The records underneath are to be printed in full and exactly, with no pictures carried over.

[Start of section]

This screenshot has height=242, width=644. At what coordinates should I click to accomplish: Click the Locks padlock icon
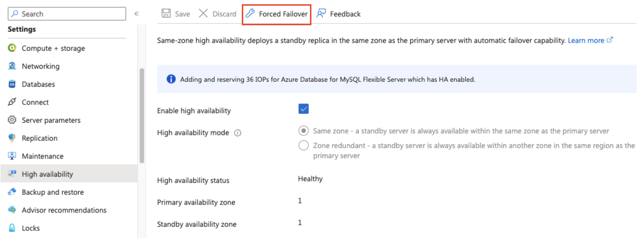pos(12,228)
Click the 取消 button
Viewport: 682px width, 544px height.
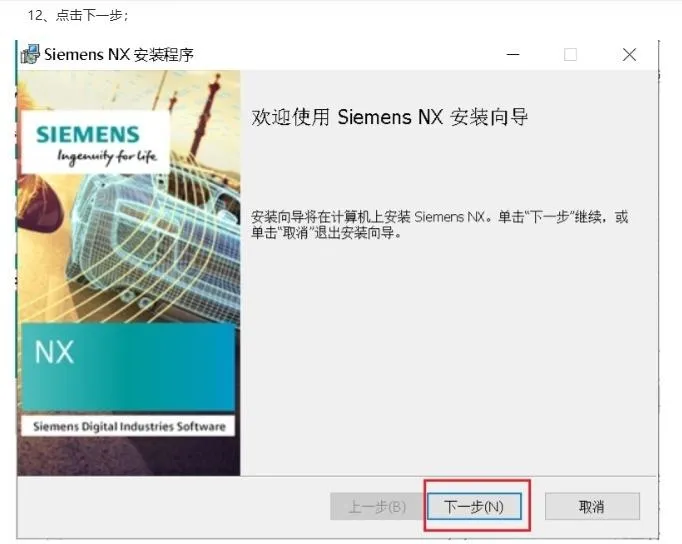pos(592,506)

[End of section]

--- SOLUTION TO THIS PROBLEM ---
This screenshot has height=242, width=644. At what coordinates should I click to accomplish: Click the Locks padlock icon
pos(12,228)
Click the 取消 button
Viewport: 682px width, 544px height.
pos(592,506)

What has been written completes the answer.